Alger - Enseignement Secondaire

Portes ouvertes des grandes écoles françaises: Une première pour les bacheliers algériens



Bonne nouvelle pour les futurs bacheliers algériens: selon des informations recueillies par Le Quotidien d’Oran, le célèbre lycée français Louis Le Grand ouvrira des classes préparatoires en Algérie. Les premières classes seront accueillies par le lycée Bouamama à Alger, dès septembre prochain.

Le programme, la sélection et l’évaluation pédagogique des élèves et toutes les questions liées à l’enseignement seront directement gérés par la partie française. L’objectif est d’assurer un niveau de formation équivalent à celui dispensé en France, pour une meilleure réussite des Algériens aux concours des grandes écoles. D’autres classes préparatoires ouvriront progressivement dans les grandes villes du pays à partir de 2008: Alger, Oran et Constantine.

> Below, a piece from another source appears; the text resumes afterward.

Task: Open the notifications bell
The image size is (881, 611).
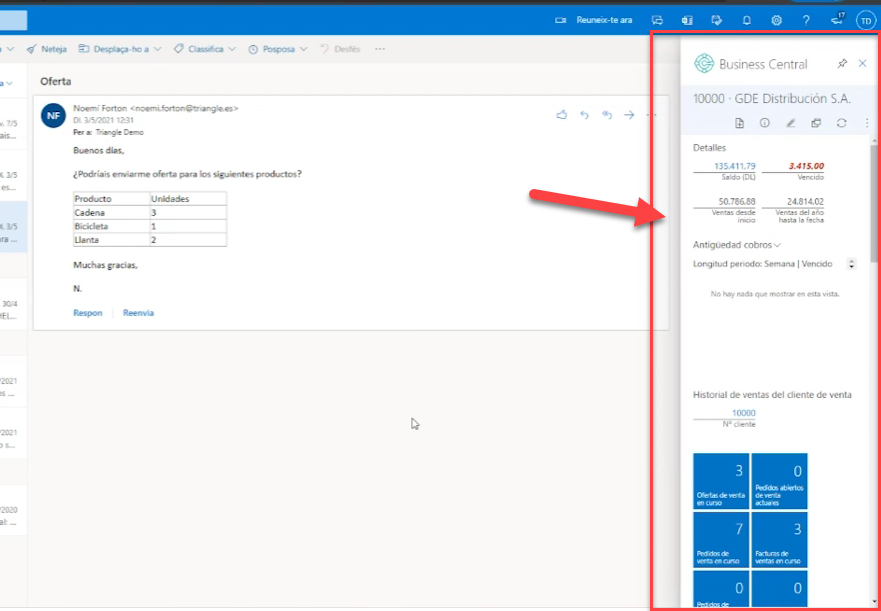Action: tap(746, 20)
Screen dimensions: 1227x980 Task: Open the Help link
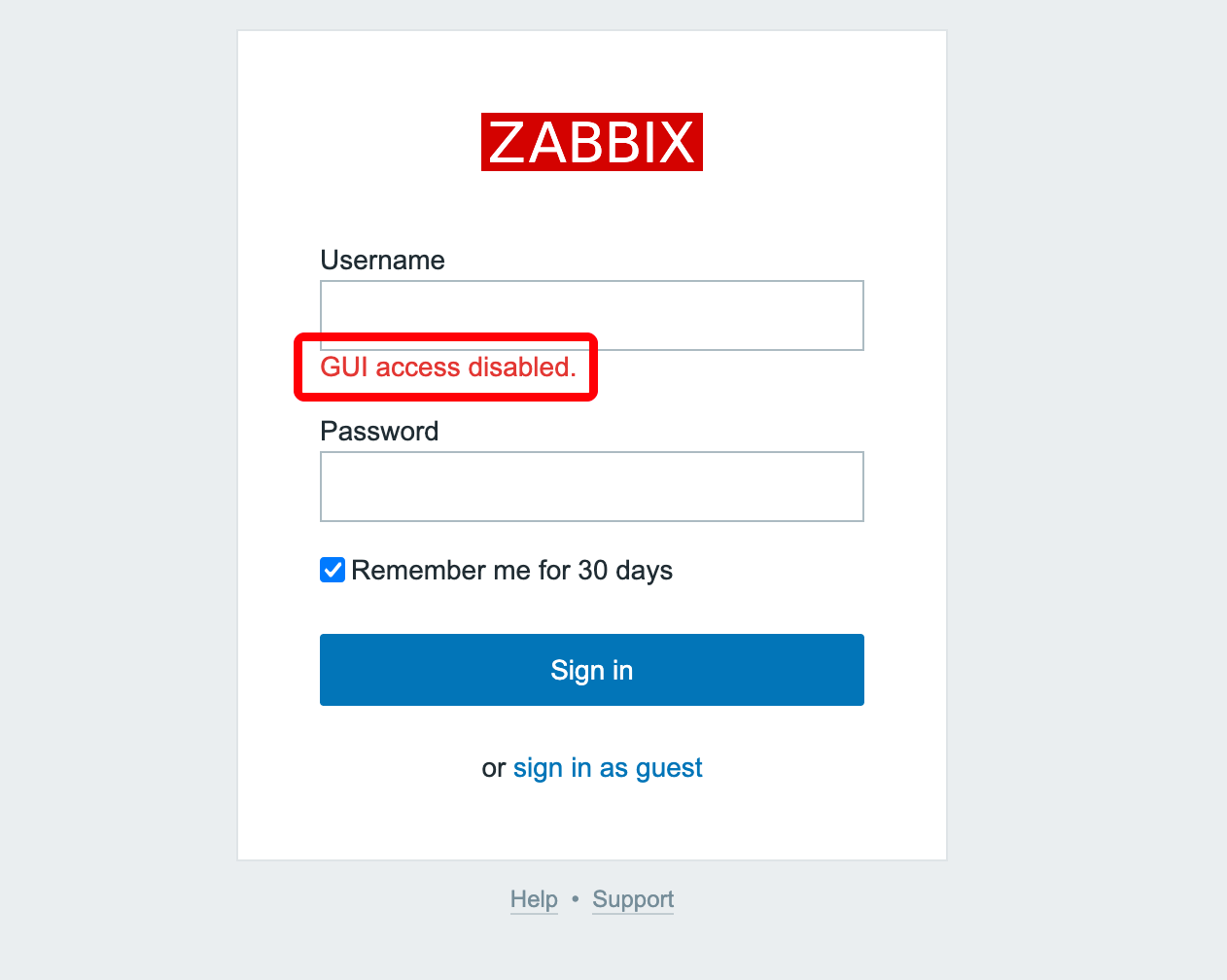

Les études en classes préparatoires durent deux ans après le bac. L’accès est sélectif: mention bien ou très bien au bac, selon le prestige de l’organisme formateur. L’organisation de la formation est semblable à celle de l’enseignement secondaire: formation pluridisciplinaire avec de nombreuses heures de cours, devoirs réguliers à rendre...

A l’issue de cette formation, les élèves qui auront réussi, pourront se présenter aux concours des grandes écoles d’ingénieurs françaises: Ecole des Mines, Ecole Polytechnique, HEC... Dans ces concours, les futurs candidats algériens seront en concurrence directe avec des élèves issus de plusieurs pays: France, Maroc...L’implantation des classes préparatoires est une première en Algérie. Elle est le fruit de la visite, fin janvier, à Alger d’une délégation de la Conférence des grandes écoles françaises.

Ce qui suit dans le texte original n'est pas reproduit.